(Exercise description):
Could you copy the birthday forum thread word for word, from "So if we flip" up to and including "get you gifts?"?

(Text segment):
____________________
Even our 7 year old son asked me if my husband got me a gift. So even he noticed.

I feel very guilty feeling disappointed, like I am being ungrateful. I keep telling myself at least he got me something but then I also feel like I deserve more. I'm the breadwinner, I'm a mother, I take care of him, I've been forgiving of him and his issues. I feel like he should do more for me at least on this day

Am I ungrateful or do I have reason to be upset by this lack of effort or thought put into my birthday? Would you be upset in my situation or would you just move on? I feel like talking to him about it but I also feel shame in doing that like I'm a spoiled brat.


----------



## bobert (Nov 22, 2018)

Are birthdays important to your husband? I know you said you put a lot of effort into his birthdays, but does he care? 

My wife LOVES birthdays (and holidays). She goes all out with decorations, elaborate cakes, the perfect gift, etc. I let her do it, but personally, I think it's stupid. I could never celebrate another birthday (or holiday) or get another gift and I'd be totally fine, because I don't like celebrating anyway. 

So if we flip things around, I very rarely acknowledged her birthday. There were no flowers, presents, or cake. I didn't even buy her a card until two years ago. For the record, we're about the same age as you and together a tad longer. Sometimes I was just being an asshole, sometimes I was being selfish (it's a waste of time, effort, money to me), sometimes I had no clue what to do for her/get her so I did nothing (I'd rather do nothing than get something she wouldn't like), sometimes I just didn't really think about it because birthdays are not important to me. I'm not saying that behavior is okay, just showing the other side. 

If he has usually done more for your birthdays, was there anything else going on around your birthday this year that could have been causing him stress, been pre-occupying him, etc.? If you are the breadwinner, does he have the money to get you gifts? 

Of course you can feel upset by his lack of effort.
____________________
(Given material):

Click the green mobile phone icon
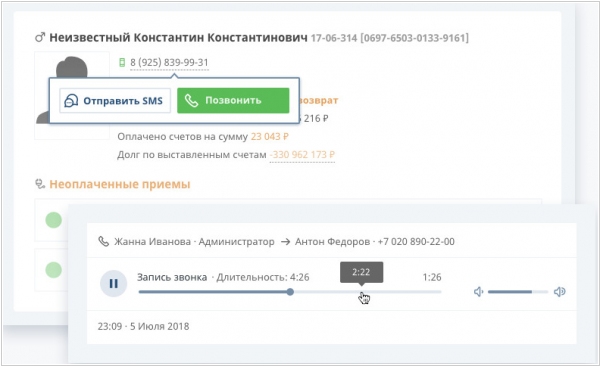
____________________
(Reply):
So if we flip things around, I very rarely acknowledged her birthday. There were no flowers, presents, or cake. I didn't even buy her a card until two years ago. For the record, we're about the same age as you and together a tad longer. Sometimes I was just being an asshole, sometimes I was being selfish (it's a waste of time, effort, money to me), sometimes I had no clue what to do for her/get her so I did nothing (I'd rather do nothing than get something she wouldn't like), sometimes I just didn't really think about it because birthdays are not important to me. I'm not saying that behavior is okay, just showing the other side. 

If he has usually done more for your birthdays, was there anything else going on around your birthday this year that could have been causing him stress, been pre-occupying him, etc.? If you are the breadwinner, does he have the money to get you gifts?